Generally, a good mini-batch size for minimizing training time is just small enough for the working memory to fit within your processor’s memory size, such as the GPU global memory. If you’re tuning other hyperparameters, such as learning rate, the numbers of layers and hidden layer sizes, and regularization, re-tune the mini-batch size last, since it depends on all of the rest.

Optimizing for model generalizability#

There’s another reason to train in small batches: it helps to avoid getting stuck in local minima and end up with a model that generalizes well.

In problem domains like stock market prediction, models need to be updated with every new data point: this is called online machine learning. It’s an extreme form of mini-batching in which the NUMBER_IN_BATCH is 1. Each new data point pulls the fitter toward a different minimum, but roughly in the same direction, and this noise prevents the model from memorizing specific features of a constant dataset. Due to the success that online training processes have had over fixed-dataset processes, we’d expect to find some balance between very noisy online training and smooth-but-biased full-dataset training. We’ll discuss techniques to measure overfitting in later sections, but reducing the batch size is one way to reduce overfitting.

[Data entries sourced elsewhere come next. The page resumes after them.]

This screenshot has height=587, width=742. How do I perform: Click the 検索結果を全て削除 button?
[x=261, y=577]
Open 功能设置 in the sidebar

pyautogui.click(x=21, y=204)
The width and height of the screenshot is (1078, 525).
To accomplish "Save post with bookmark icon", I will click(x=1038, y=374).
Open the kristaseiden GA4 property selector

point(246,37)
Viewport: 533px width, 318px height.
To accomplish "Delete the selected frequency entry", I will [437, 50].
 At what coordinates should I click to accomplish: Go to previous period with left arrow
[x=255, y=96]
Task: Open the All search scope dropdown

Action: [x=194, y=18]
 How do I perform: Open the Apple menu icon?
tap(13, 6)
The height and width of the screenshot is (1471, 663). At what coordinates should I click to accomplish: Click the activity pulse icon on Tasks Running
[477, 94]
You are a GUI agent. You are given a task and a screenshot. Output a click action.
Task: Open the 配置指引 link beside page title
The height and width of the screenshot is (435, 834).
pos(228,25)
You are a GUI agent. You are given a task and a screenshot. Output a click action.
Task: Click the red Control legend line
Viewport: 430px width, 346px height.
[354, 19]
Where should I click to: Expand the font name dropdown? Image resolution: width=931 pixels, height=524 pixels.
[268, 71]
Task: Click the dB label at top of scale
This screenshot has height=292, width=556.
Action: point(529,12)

Let’s see the “roughness” of the loss function as a function of batch size for our sample problem. We’ll use the model that has already been optimized above, so we’re near one of its minima.

def losses(batch_size):
    losses = []

    for batch_start in range(0, len(features), batch_size):
        batch_stop = batch_start + batch_size

        features_subset = features[batch_start:batch_stop]
        targets_subset = targets[batch_start:batch_stop]

        predictions = model(features_subset)
        loss = loss_function(predictions, targets_subset)

        losses.append(loss.item() / (batch_stop - batch_start))  # χ²/N

    return losses
fig, ax = plt.subplots()

batch_sizes = [2**x for x in range(int(np.log2(len(features))))]
mean_losses = [np.mean(losses(batch_size)) for batch_size in batch_sizes]
std_losses = [np.std(losses(batch_size)) for batch_size in batch_sizes]

ax.plot(batch_sizes, mean_losses, marker=".", label="mean of losses")
ax.plot(batch_sizes, std_losses, marker=".", label="standard deviation of losses")

ax.set_ylim(0, ax.get_ylim()[1])
ax.set_xlabel("mini-batch size")
ax.set_ylabel("$\chi^2/N$ where $N$ is mini-batch size")

ax.legend(loc="upper right")

plt.show()
_images/65bfd91eb08e85146c2e70d9e8754061415c302ebaa484814b81dff4ec78f544.png

As the mini-batch size increases, the calculation of loss becomes more stable. For this dataset and this model, it’s more stable than the (already optimized) value of loss itself when mini-batch sizes are above 40 or 50.

Just keep in mind that the proper way to tune a model for generalizability is to use a validation dataset, which we’ll discuss in an upcoming section.